Where the listing below has a line with "Task: Choose the 0.5 dollar bet preset", write out exactly that line and every line after it, stopping after the line with "2267x1405 pixels.".

RECORD EXTRACTS:
######

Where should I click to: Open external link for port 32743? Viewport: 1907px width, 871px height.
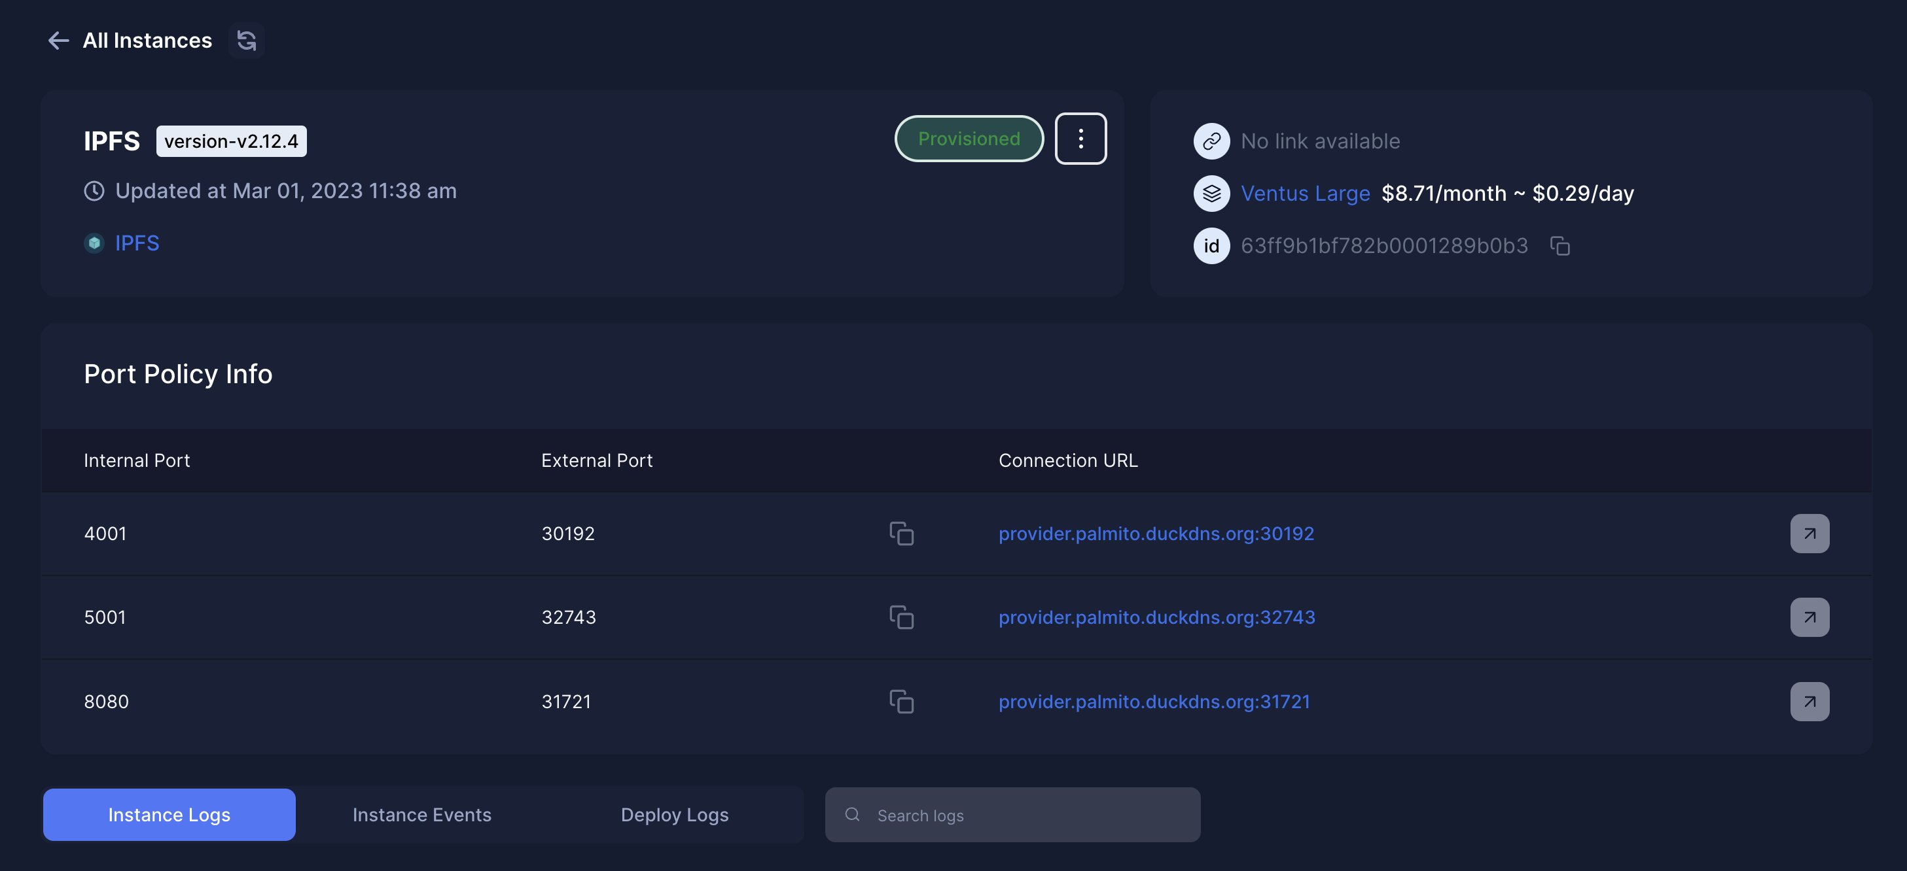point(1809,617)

######

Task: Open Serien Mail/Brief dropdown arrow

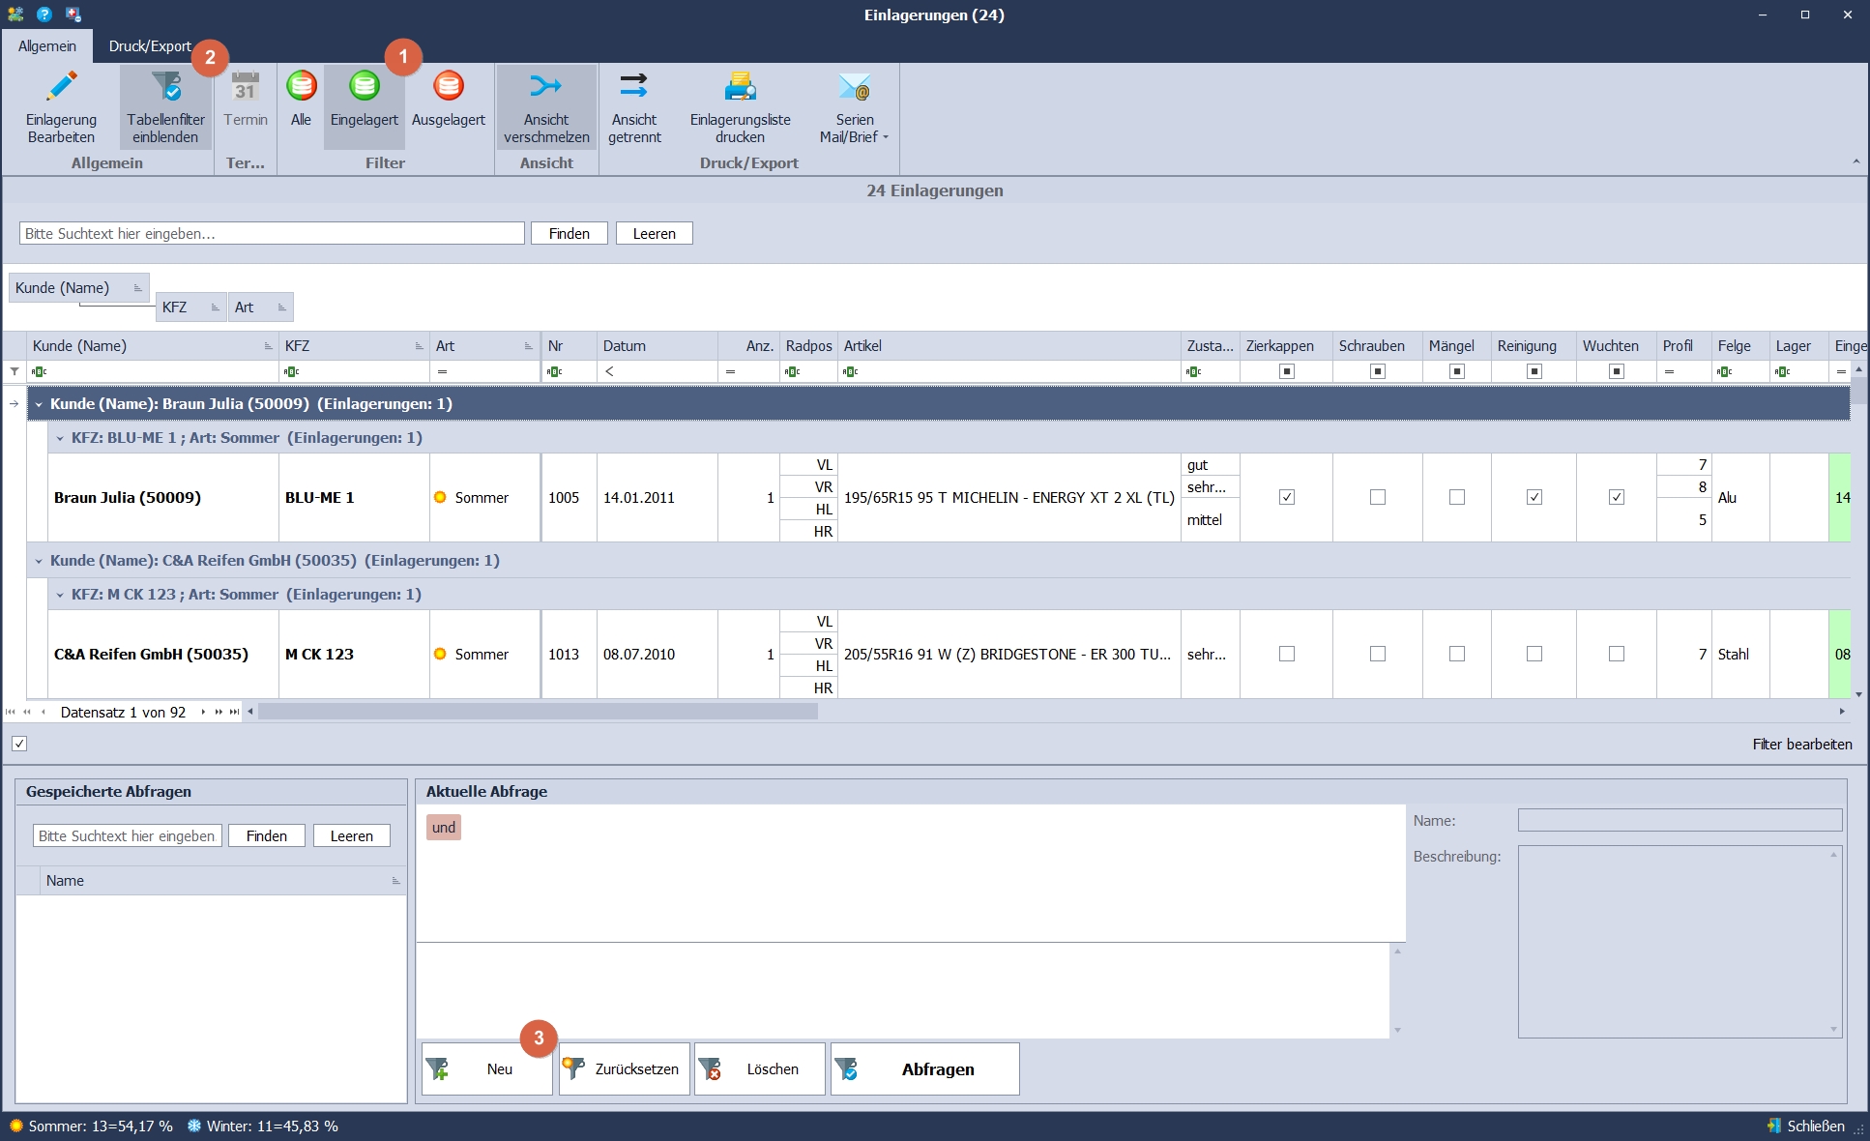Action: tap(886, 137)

######

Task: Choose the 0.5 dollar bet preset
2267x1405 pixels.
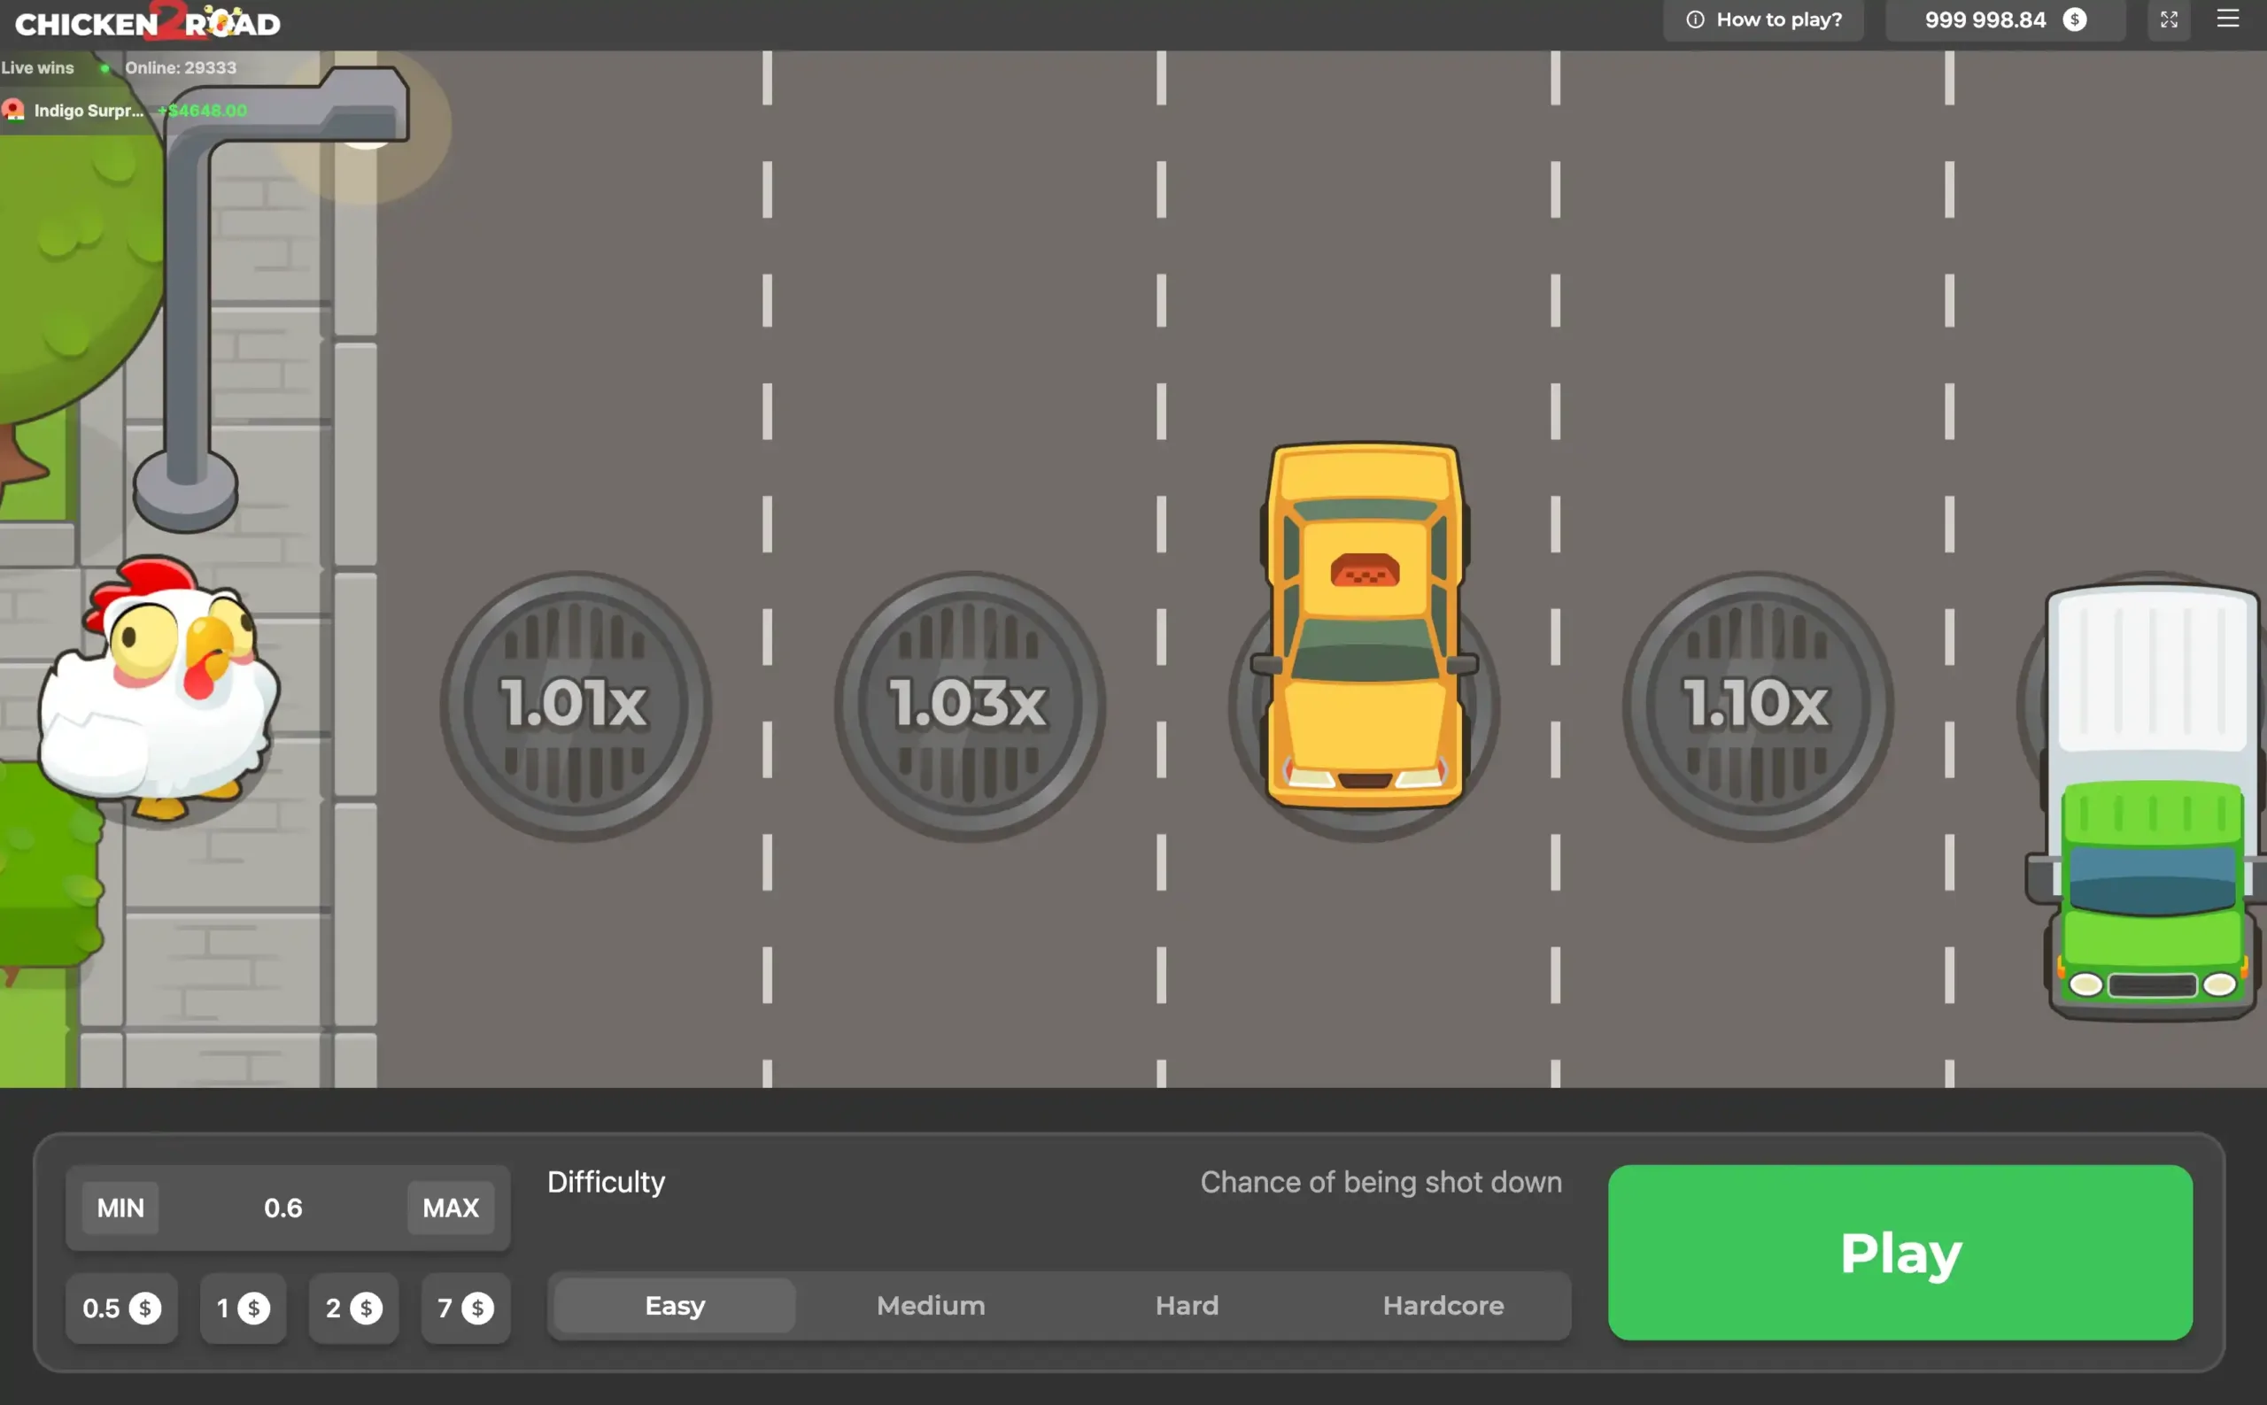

######

WRITTEN SOLUTION:
Task: Choose the 0.5 dollar bet preset
2267x1405 pixels.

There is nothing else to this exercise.